Input records:
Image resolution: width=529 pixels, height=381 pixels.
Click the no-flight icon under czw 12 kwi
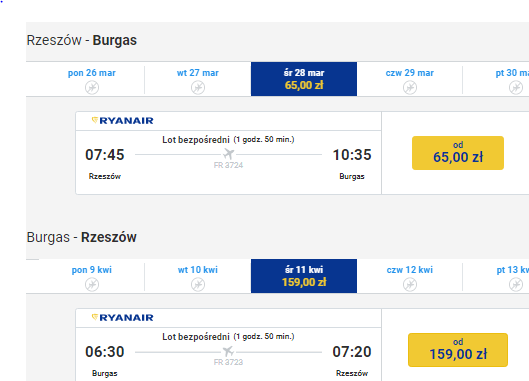point(410,284)
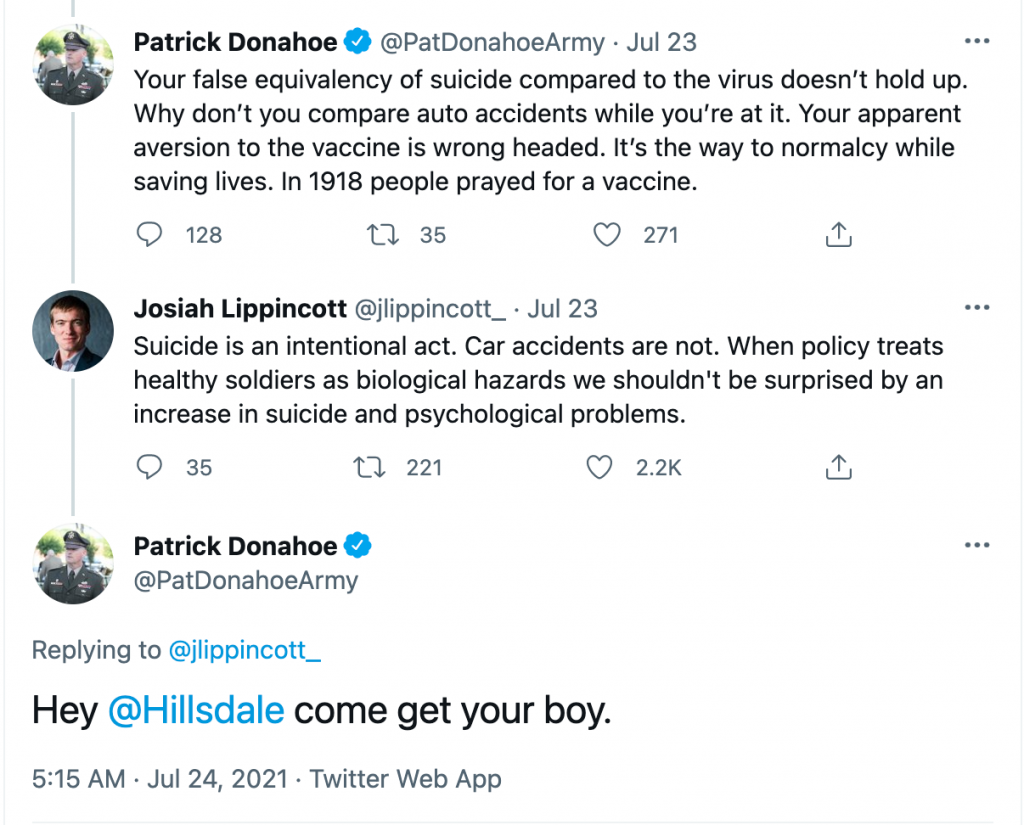Open more options on first Donahoe tweet
The height and width of the screenshot is (825, 1024).
click(976, 43)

Work item:
Output the records exactly, pictures excluded.

Solution below:
Image resolution: width=529 pixels, height=381 pixels.
Click the no-flight icon under czw 12 kwi
point(410,284)
Open more options on first Donahoe tweet
The height and width of the screenshot is (825, 1024).
click(976, 43)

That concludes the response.